Problem: Please output exactly the lines below, starting at the line that has "Click the message text area scrollbar" and ending at the line that has "Given: Collapse the Windows section arrow", both included; leave out all pictures and include nothing else.

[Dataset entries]
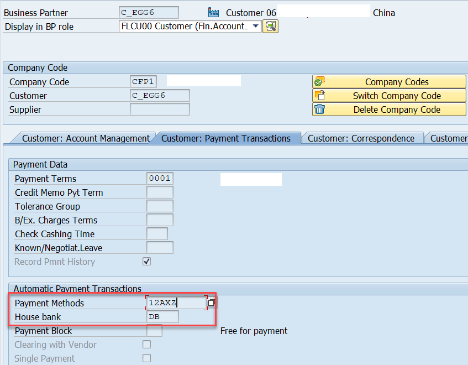
Task: Expand the FLCU00 Customer role list arrow
Action: tap(256, 25)
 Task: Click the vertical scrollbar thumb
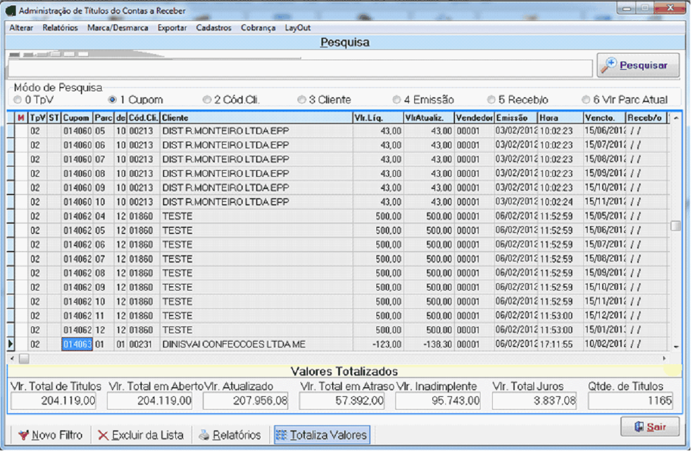676,226
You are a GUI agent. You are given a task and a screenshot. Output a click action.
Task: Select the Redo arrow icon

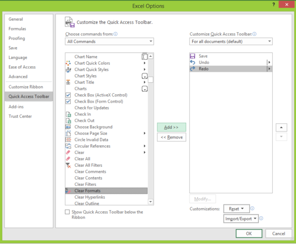(193, 69)
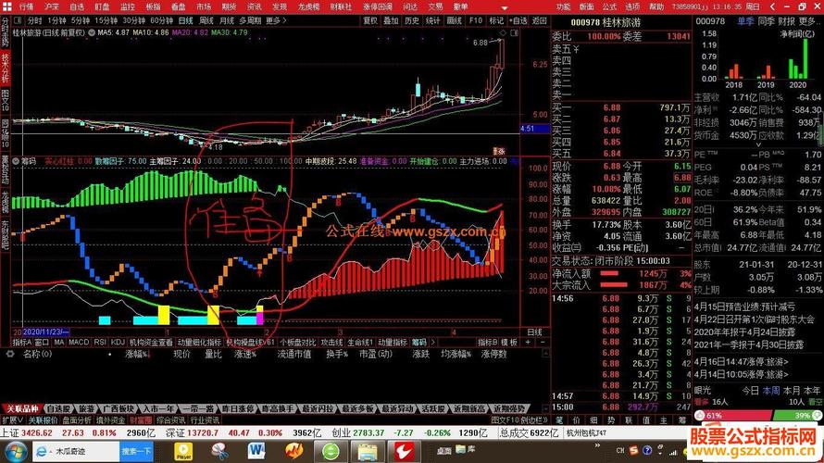Click the panel layout icon left of 分时
Screen dimensions: 824x463
click(18, 20)
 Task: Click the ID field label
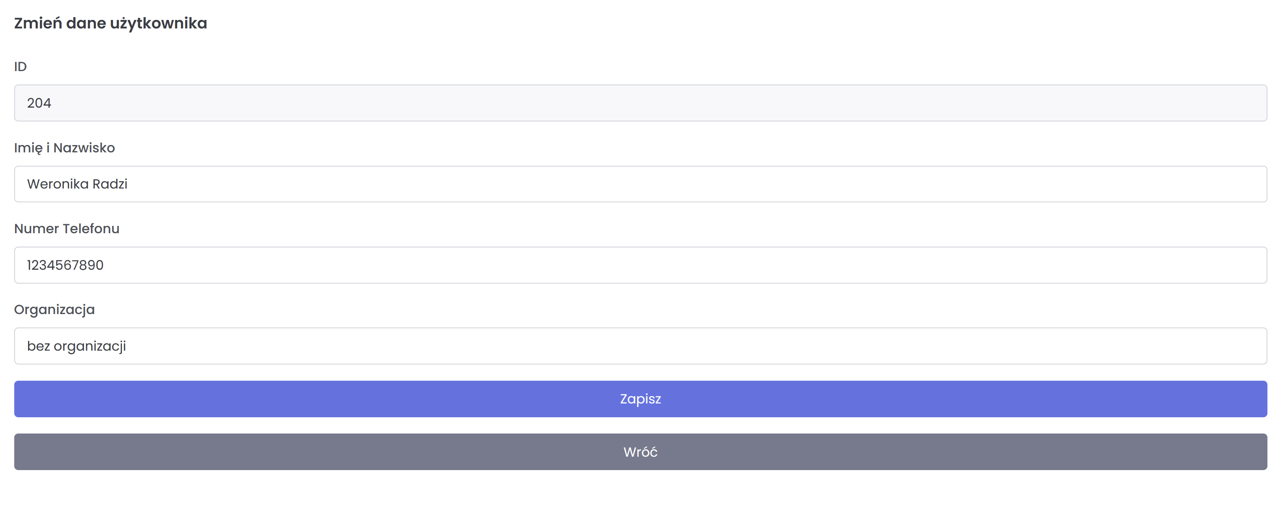[x=20, y=66]
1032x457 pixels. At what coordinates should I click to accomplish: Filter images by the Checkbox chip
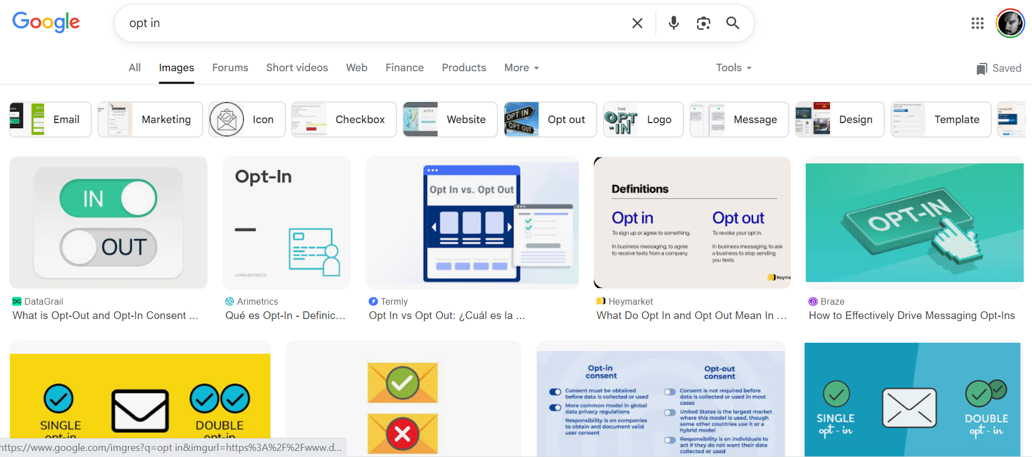[x=344, y=119]
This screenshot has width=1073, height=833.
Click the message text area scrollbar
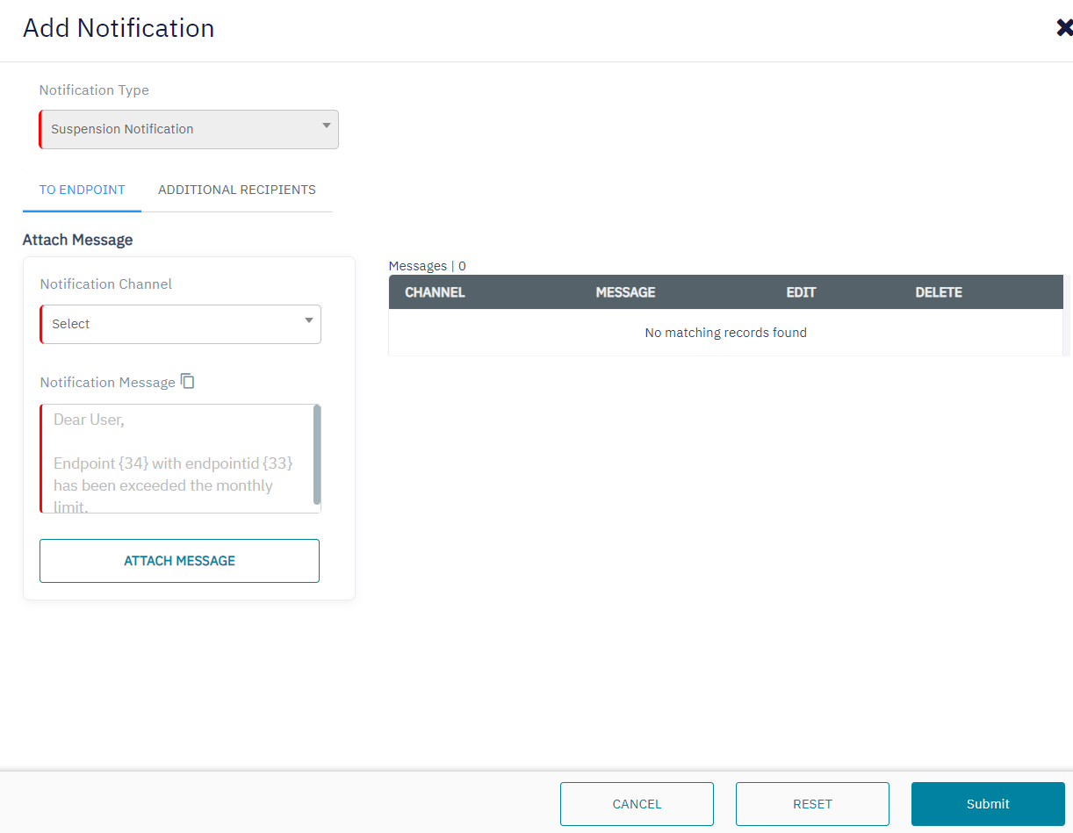point(317,455)
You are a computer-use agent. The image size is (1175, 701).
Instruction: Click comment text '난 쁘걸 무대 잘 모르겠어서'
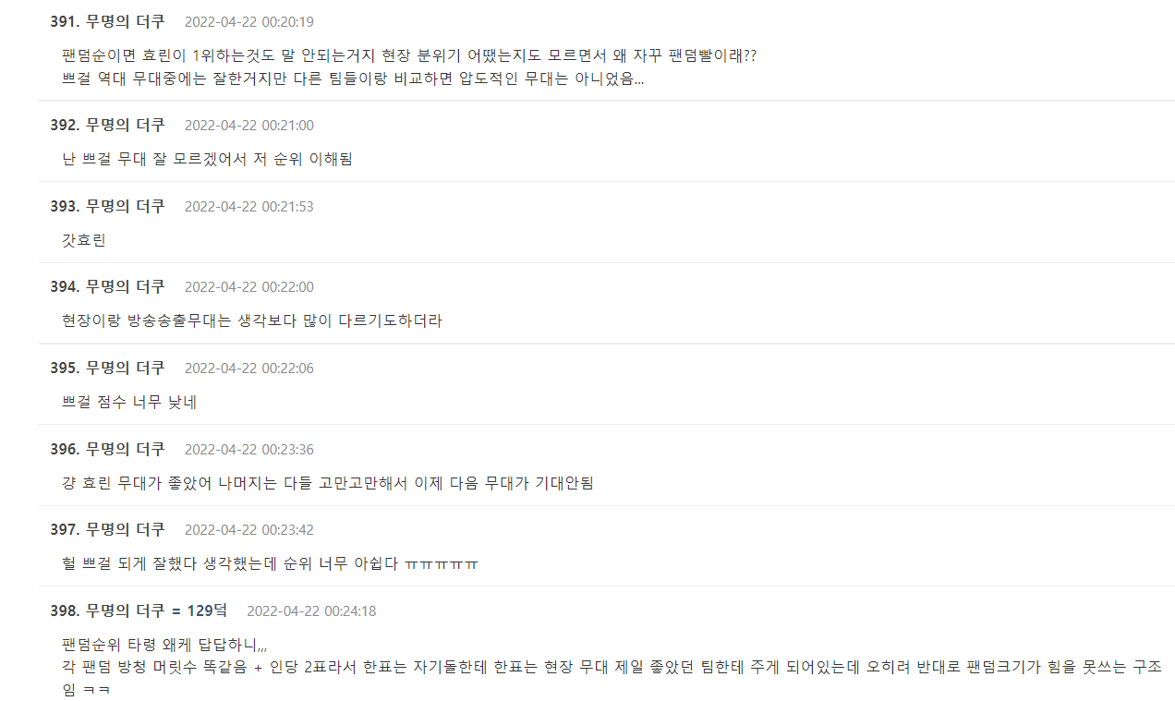pos(207,159)
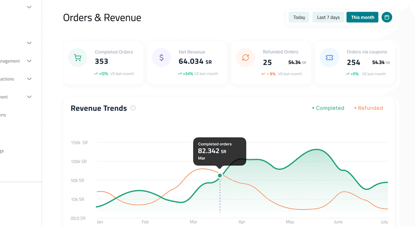Switch to the Today filter
The image size is (415, 227).
299,17
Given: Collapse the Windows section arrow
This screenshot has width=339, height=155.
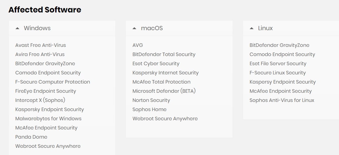Looking at the screenshot, I should click(x=17, y=28).
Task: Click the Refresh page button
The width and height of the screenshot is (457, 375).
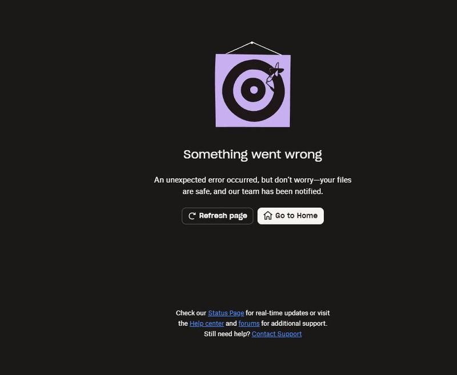Action: tap(217, 216)
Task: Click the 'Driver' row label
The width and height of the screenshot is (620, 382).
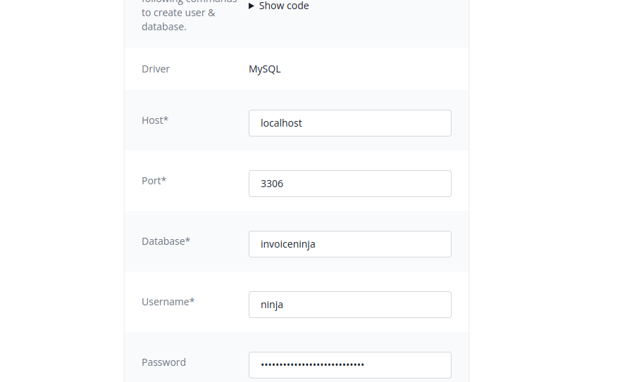Action: tap(156, 69)
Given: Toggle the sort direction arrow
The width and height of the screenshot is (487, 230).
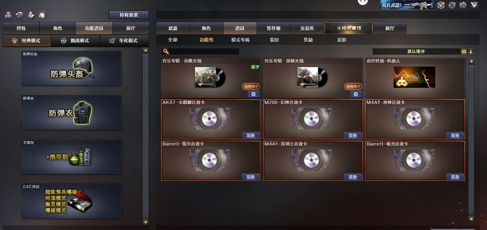Looking at the screenshot, I should [x=471, y=51].
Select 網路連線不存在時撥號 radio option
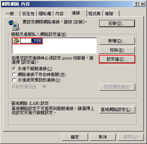Screen dimensions: 147x144 (x=14, y=75)

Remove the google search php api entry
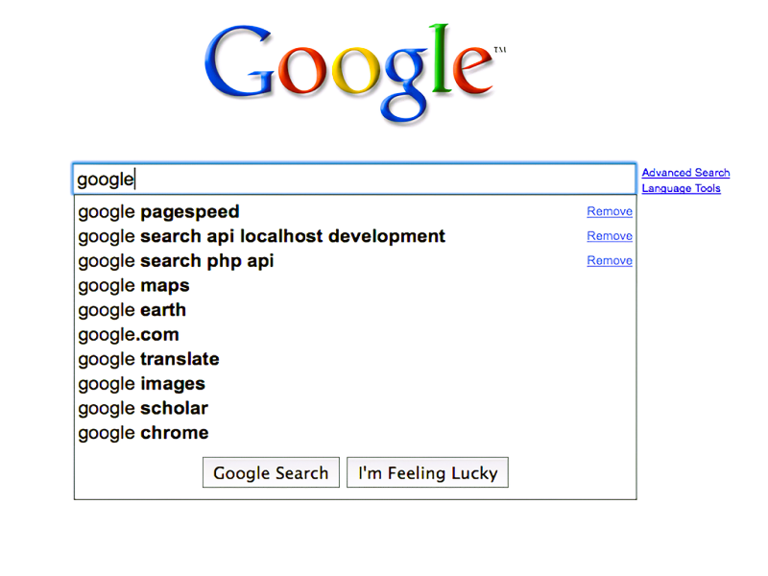click(610, 260)
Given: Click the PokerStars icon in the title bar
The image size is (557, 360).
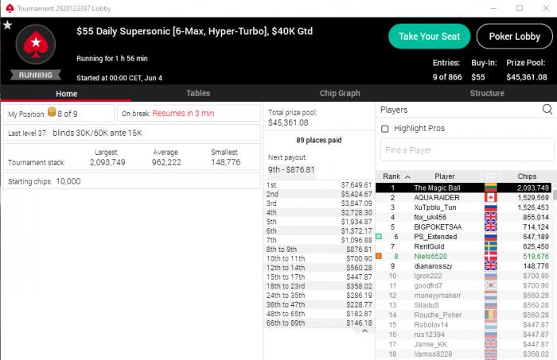Looking at the screenshot, I should click(x=10, y=8).
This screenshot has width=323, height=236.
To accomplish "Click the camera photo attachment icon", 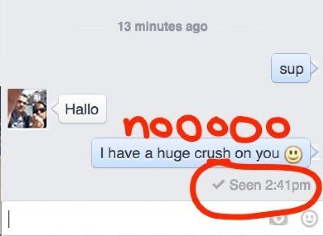I will pyautogui.click(x=279, y=219).
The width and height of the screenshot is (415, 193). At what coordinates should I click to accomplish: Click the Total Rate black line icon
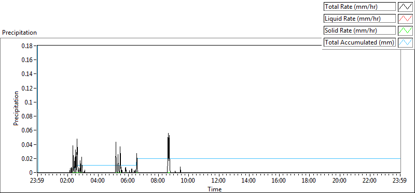(405, 7)
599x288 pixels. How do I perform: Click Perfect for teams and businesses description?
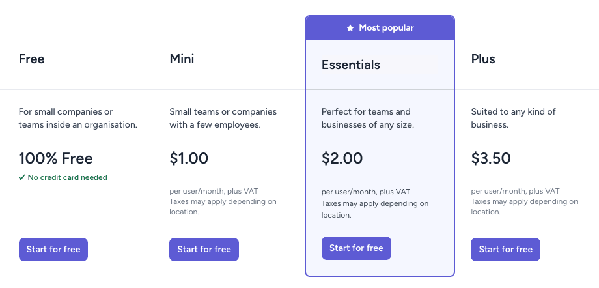tap(368, 118)
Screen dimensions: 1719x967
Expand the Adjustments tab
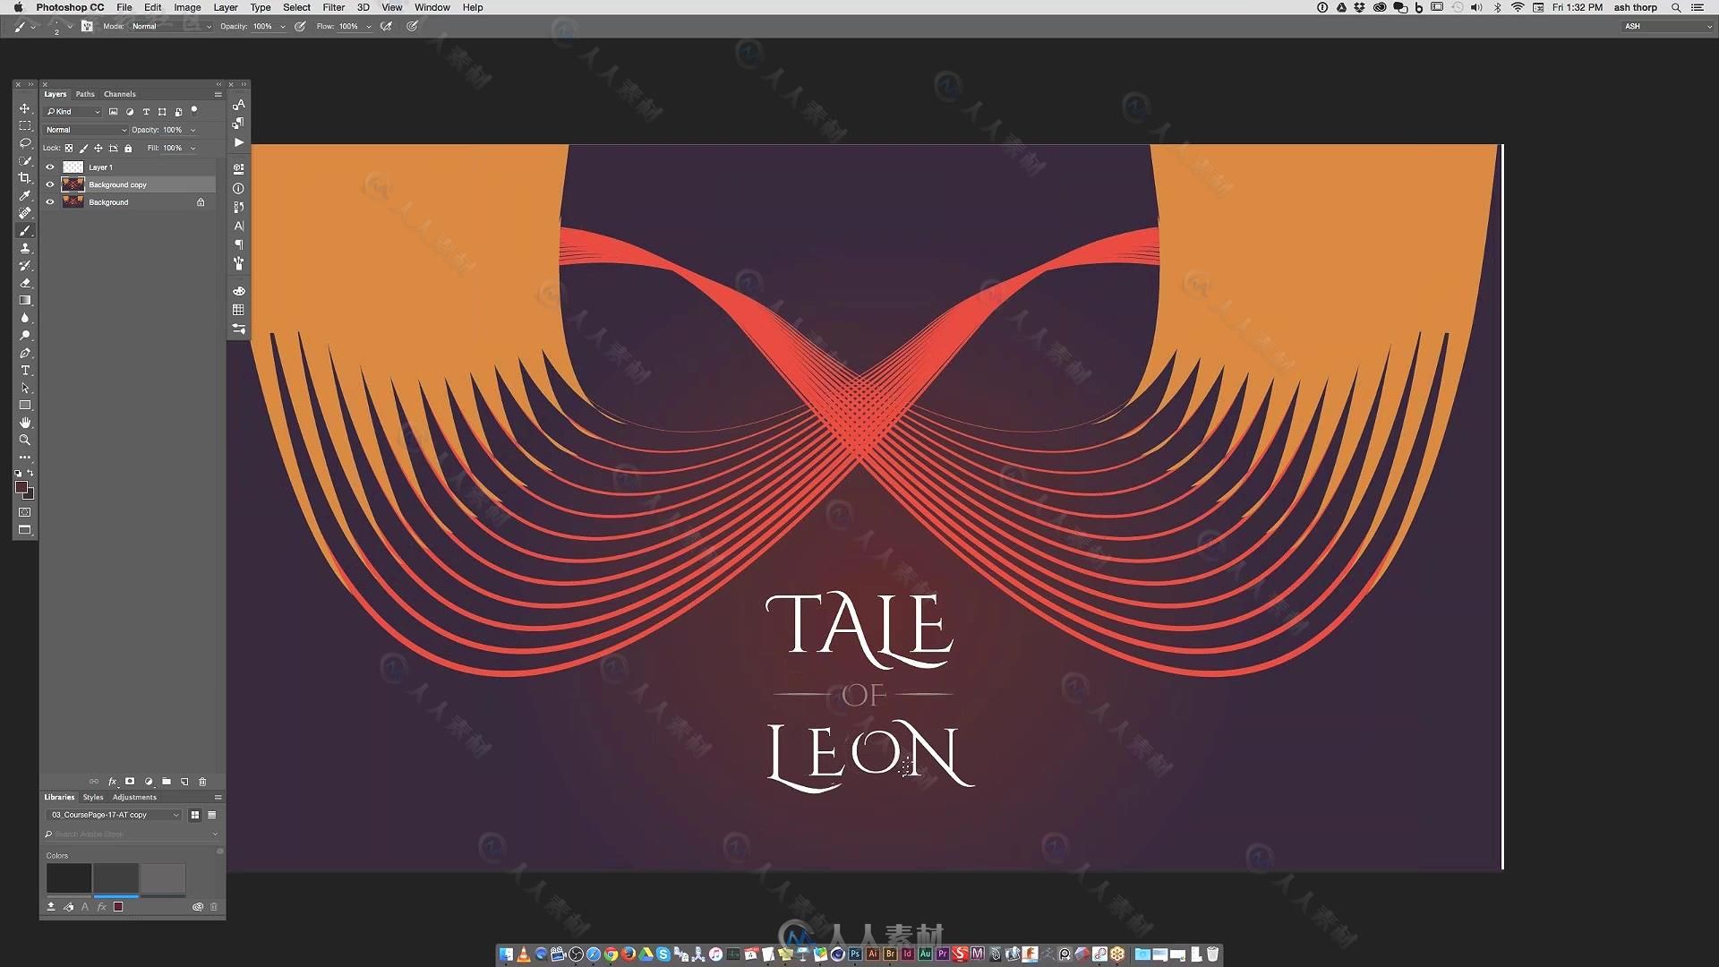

Reply:
Click the message text area scrollbar
point(317,455)
You are a computer-use agent. The image size is (1175, 701).
Instruction: Click comment text '난 쁘걸 무대 잘 모르겠어서'
pos(207,159)
Switch to the Today filter
The image size is (415, 227).
299,17
Given: Collapse the Windows section arrow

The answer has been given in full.